===== DOCUMENT SECTION =====

We're not going to get segregated infrastructure in the UK that prioritises bikes over motors, or even gives equality. The best we can hope for is safer road design that accomodates all types of vehicles, although I'm not confident that that's very likely either.

posted by Matt eaton [399 posts]
10th August 2014 - 21:37

57 Likes

Matt eaton wrote:
Umm... I'm always a little wary of this approach from cycle-safety campainers asking for shared use paths and the such.

They're not. They're asking for the cycle lane to be finished, not for a bit of paint on the pavement or a shared use sign.

This is what they're complaining about -

https://www.google.co.uk/maps/@51.522135,-0.1075,3a,75y,72.15h,72.66t/data=!3m4!1e1!3m2!1siGseJLcgD-ybKFqi5_urvA!2e0

That's the cycle lane on the Camden side, with a fence across it to stop cyclists using it! Move up the road another twenty feet and you're on the railway bridge crossing the tracks for Farringdon Station, it's narrow and exceptionally busy, sometimes there's not even room to filter through. You may also recognise the junction from a certain infamous youtube video involving a white Audi...

The pavement on the left is massive and actually has relatively little footfall. The cycle track was meant to continue over the bridge as a dedicated space, not shared use.

posted by bikebot [586 posts]
11th August 2014 - 0:21

53 Likes

bikebot wrote:

The pavement on the left is massive and actually has relatively little footfall. The cycle track was meant to continue over the bridge as a dedicated space, not shared use.

===== INFORMATION PROVIDED =====

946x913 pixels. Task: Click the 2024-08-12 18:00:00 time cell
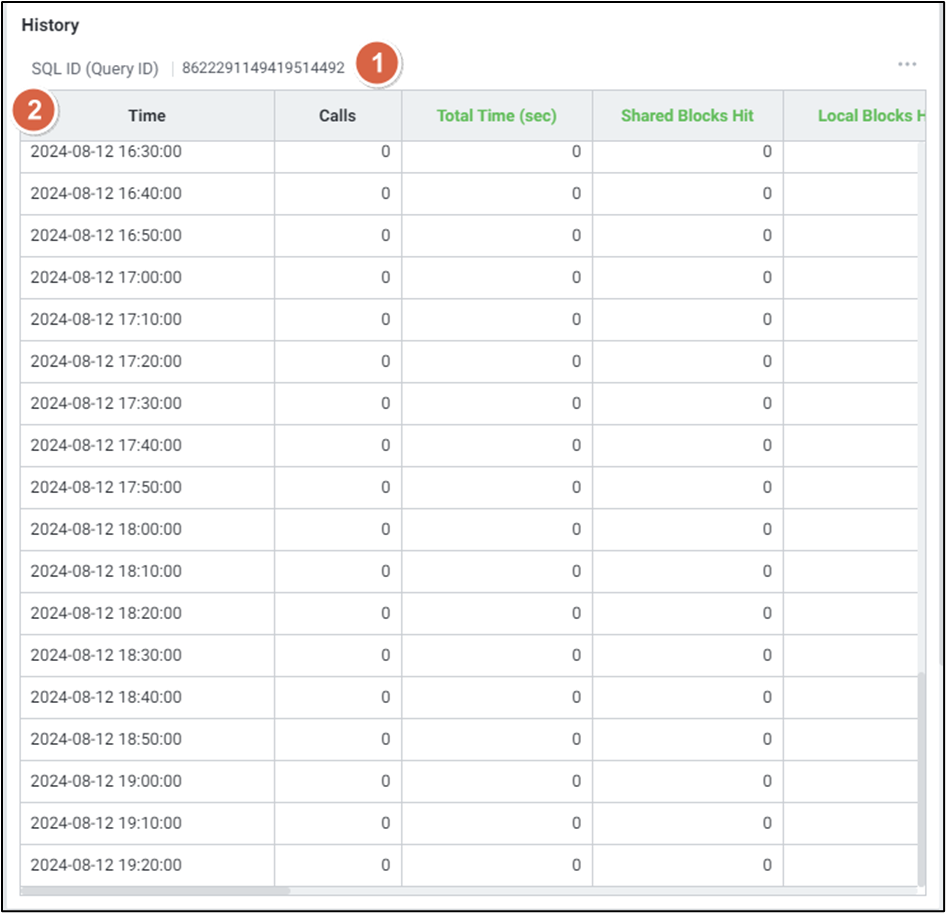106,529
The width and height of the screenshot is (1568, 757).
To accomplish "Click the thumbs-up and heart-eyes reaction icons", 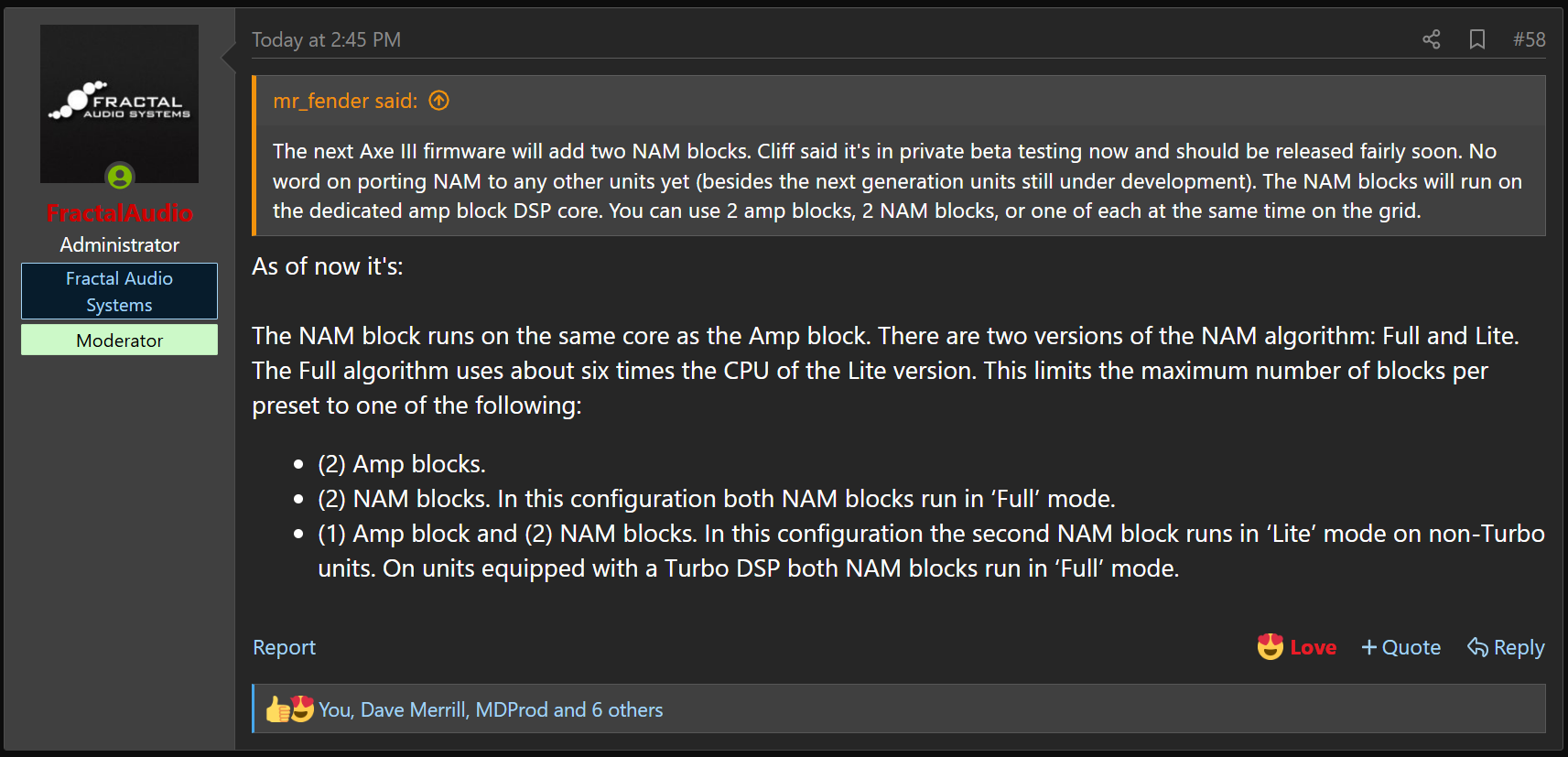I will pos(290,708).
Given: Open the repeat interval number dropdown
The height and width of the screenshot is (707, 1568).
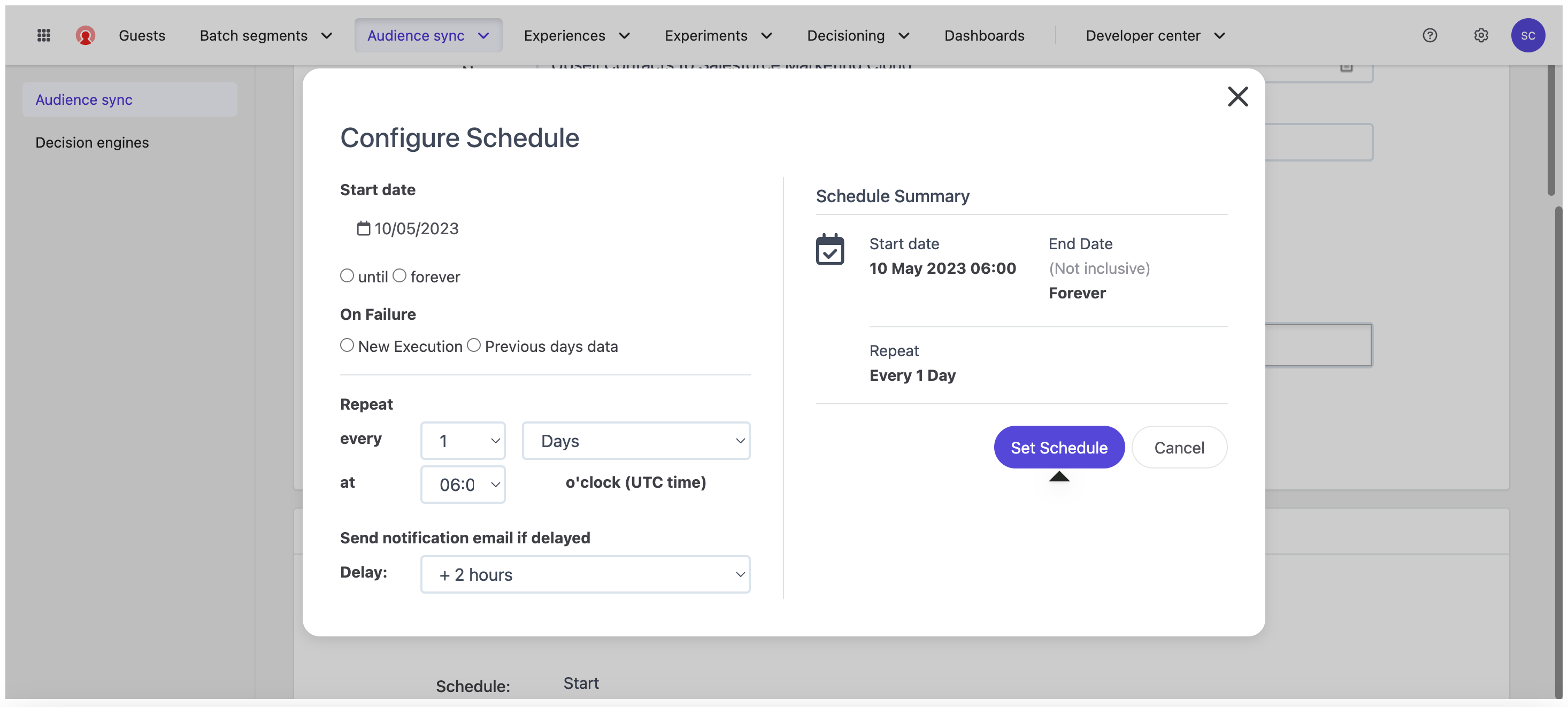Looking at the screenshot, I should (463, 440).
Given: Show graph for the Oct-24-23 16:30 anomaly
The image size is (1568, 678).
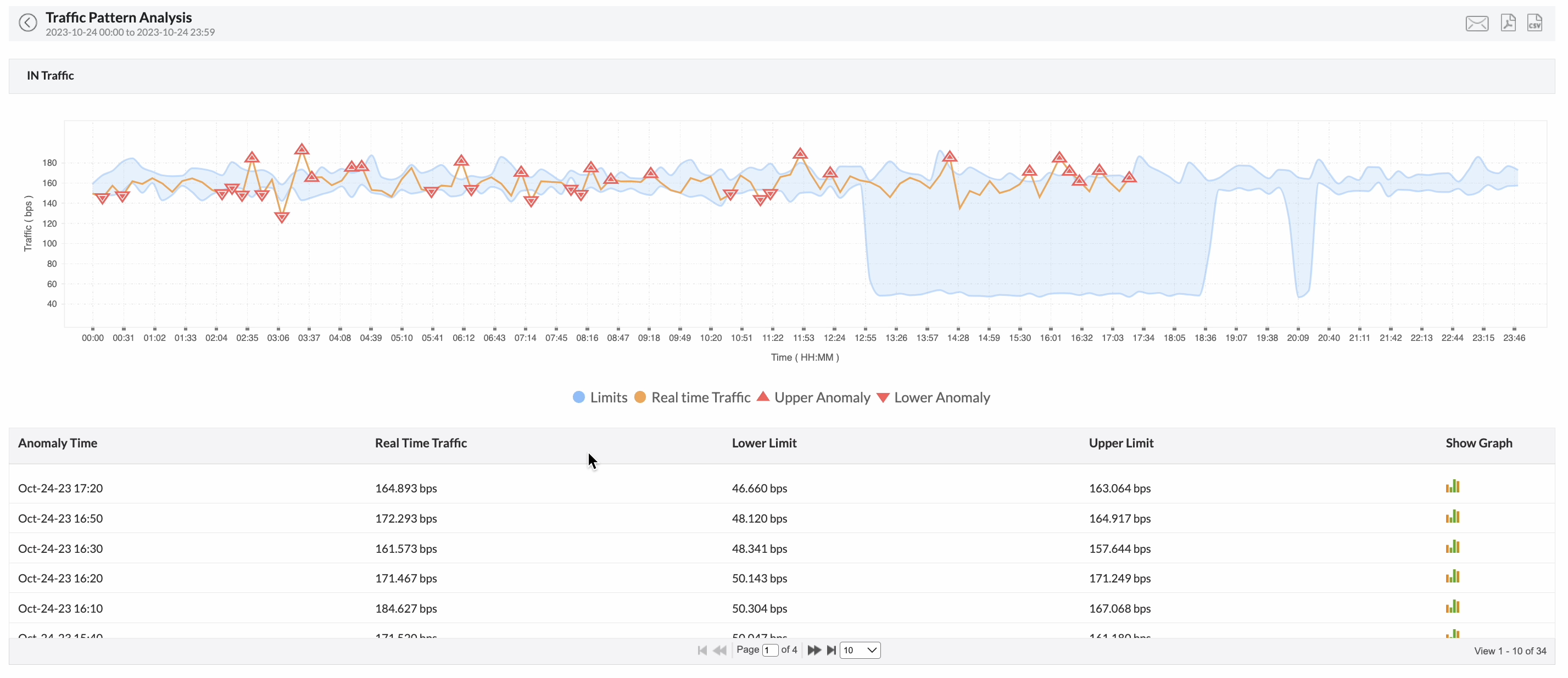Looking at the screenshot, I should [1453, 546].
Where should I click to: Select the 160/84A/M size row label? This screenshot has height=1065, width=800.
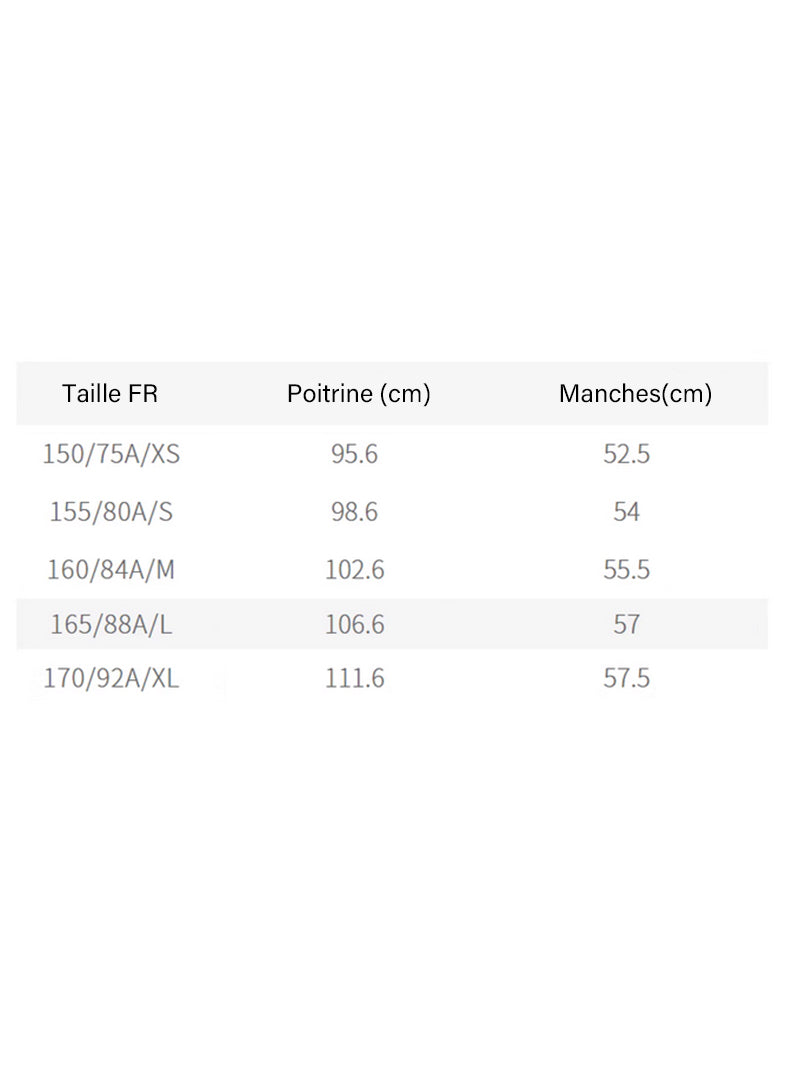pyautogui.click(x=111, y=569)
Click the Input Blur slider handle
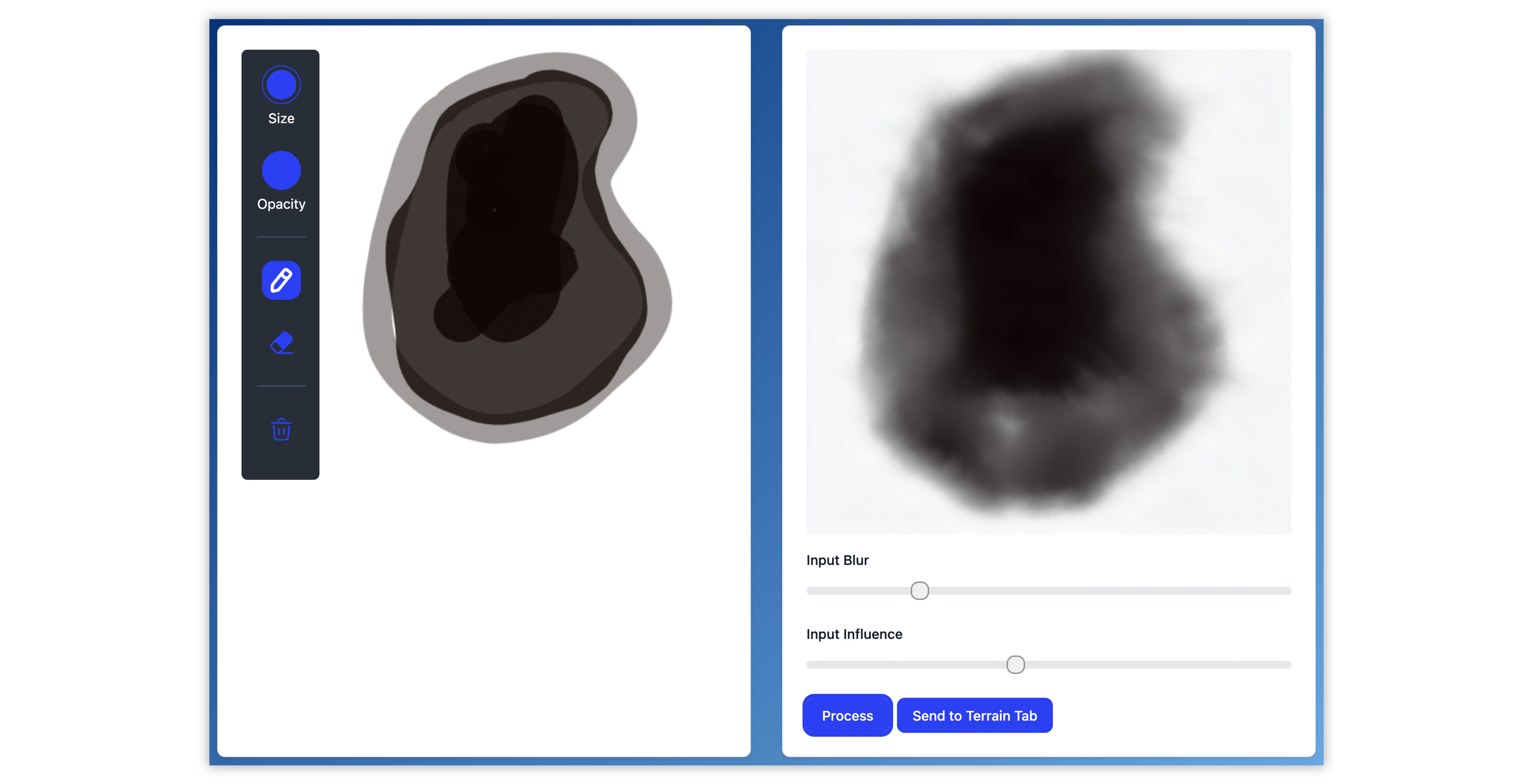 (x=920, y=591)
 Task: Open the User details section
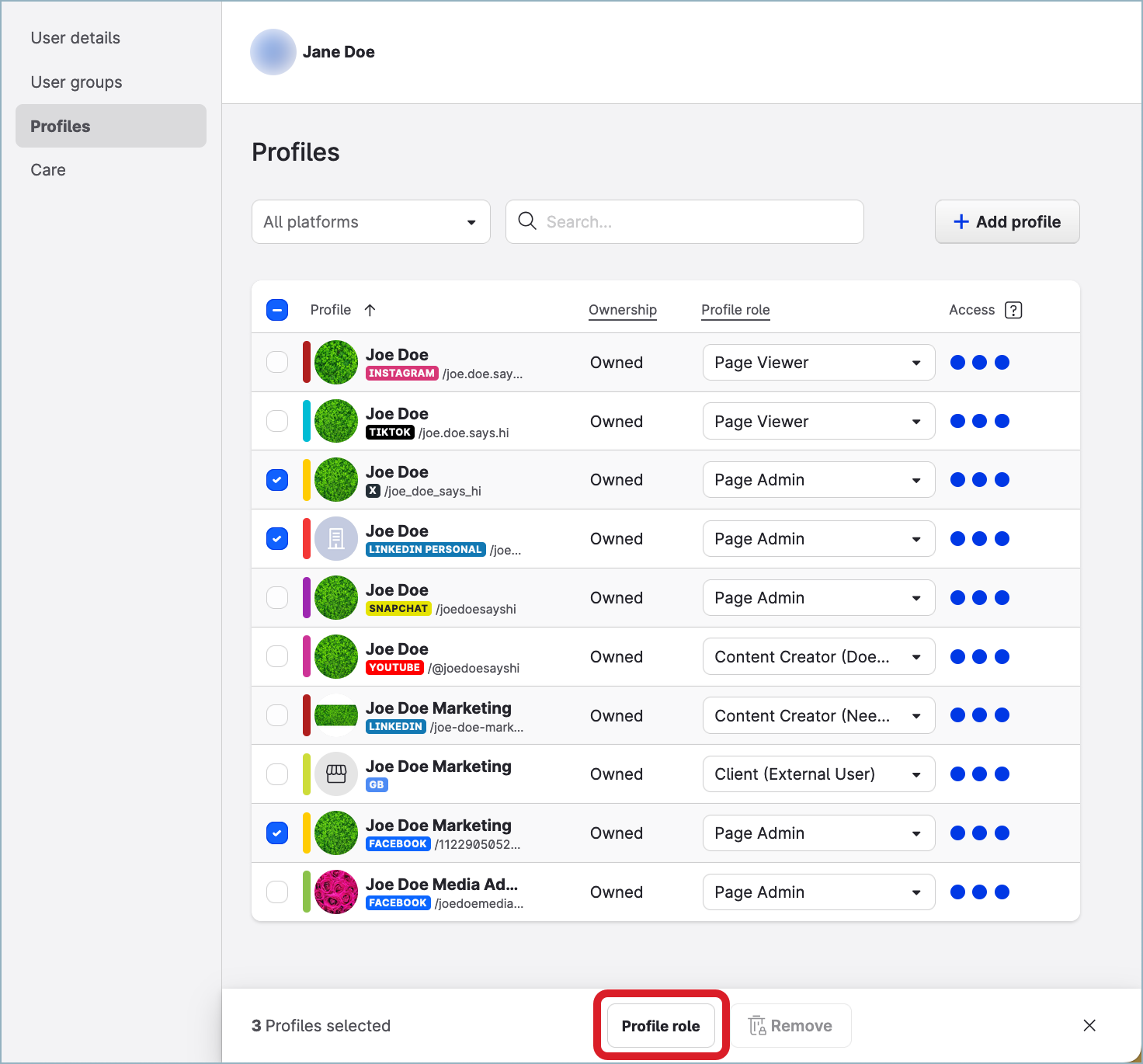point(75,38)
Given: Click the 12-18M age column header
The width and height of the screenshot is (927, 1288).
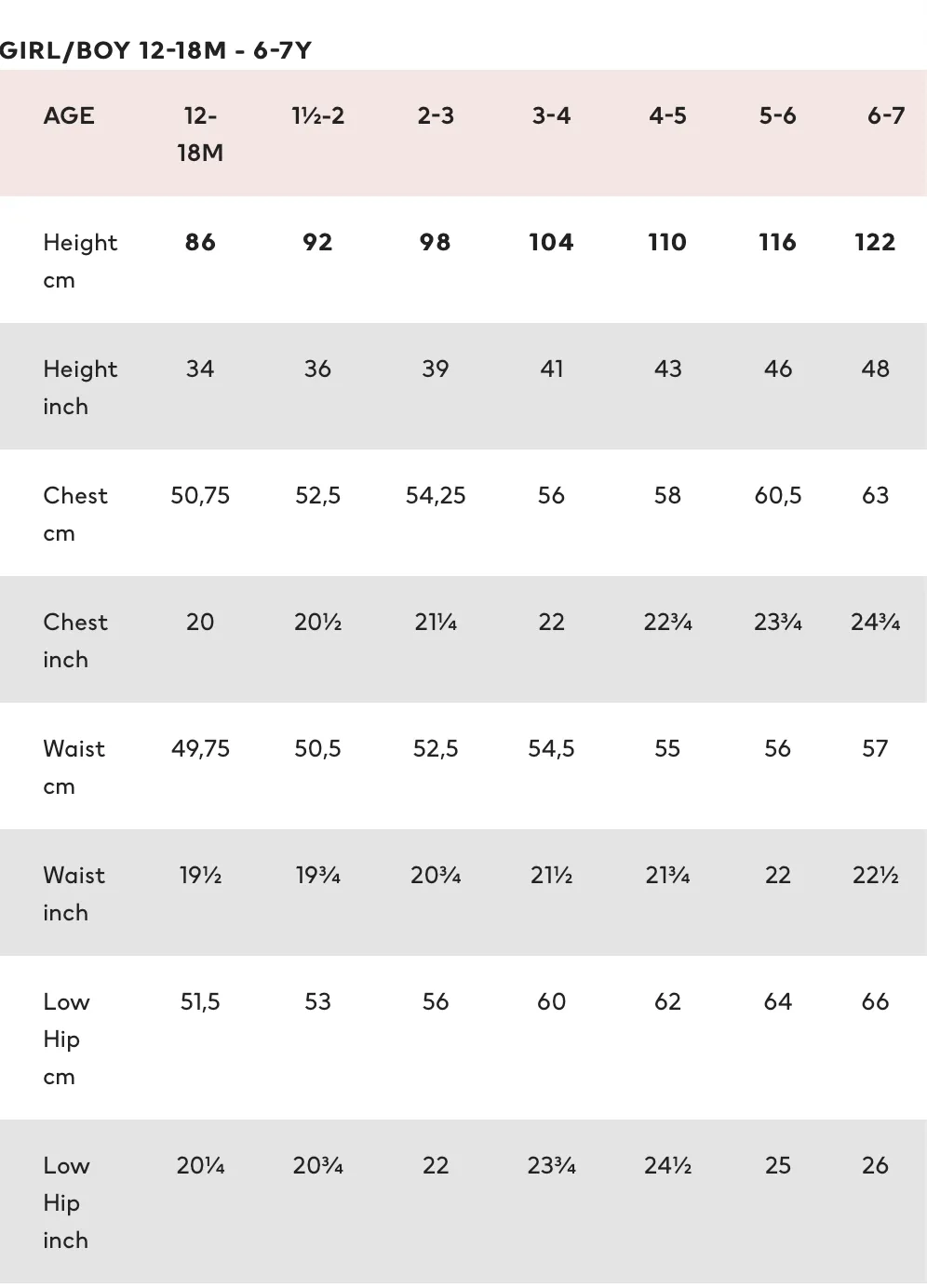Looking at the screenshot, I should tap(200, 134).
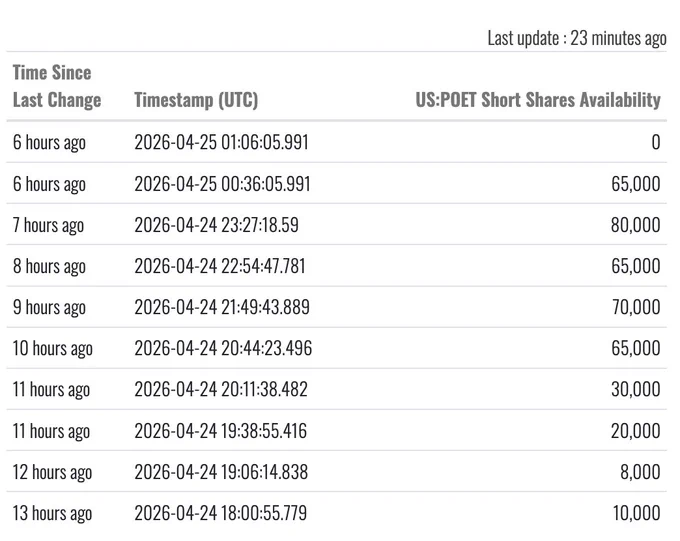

=====

REQUIRED TASK A:
List every named place mentioned in the forum thread.
REQUIRED TASK B:
Answer these from the forum thread, one line each:
(i) How many posts does bikebot have to their name?
(ii) What has been put across the cycle lane on the Camden side?
(iii) What car is involved in the infamous youtube video?
REQUIRED TASK C:
Rewrite the forum thread between "We're not going" and "very likely either.", inclusive, with "segregated infrastructure" changed to "dedicated cycle lanes".

WRITTEN ANSWER A:
the UK
Camden
Farringdon Station

WRITTEN ANSWER B:
(i) 586
(ii) A fence
(iii) A white Audi

WRITTEN ANSWER C:
We're not going to get dedicated cycle lanes in the UK that prioritises bikes over motors, or even gives equality. The best we can hope for is safer road design that accomodates all types of vehicles, although I'm not confident that that's very likely either.